Problem to solve -> Give back every entry exactly as it is written, but not the pictures.

Records from a data source:
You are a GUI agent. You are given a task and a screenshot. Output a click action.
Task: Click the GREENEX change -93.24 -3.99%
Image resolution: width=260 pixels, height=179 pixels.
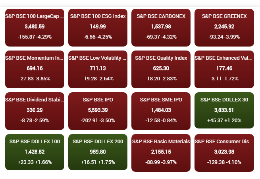tap(224, 37)
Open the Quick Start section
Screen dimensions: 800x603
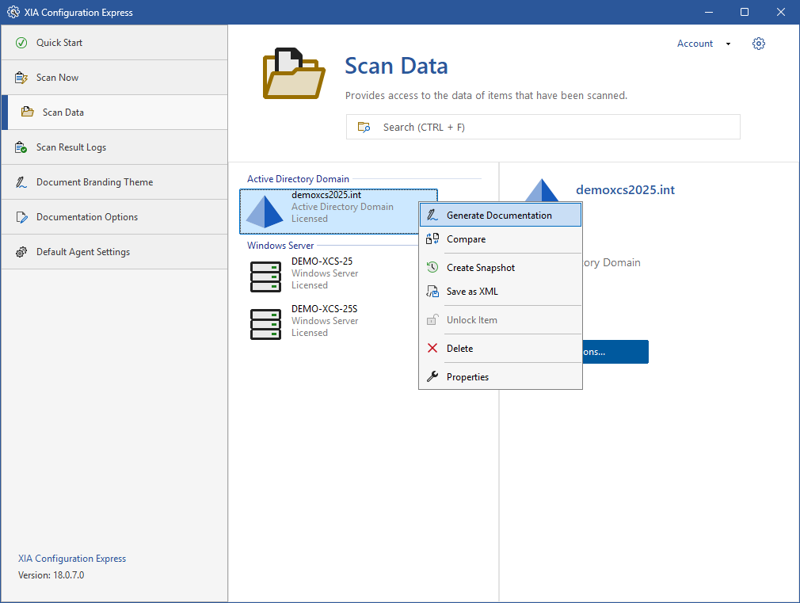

Finished exercise ->
You are a GUI agent. You are given a task and a screenshot. Output a click action.
Task: Click the GREENEX change -93.24 -3.99%
Image resolution: width=260 pixels, height=179 pixels.
tap(224, 37)
Open the Quick Start section
Screen dimensions: 800x603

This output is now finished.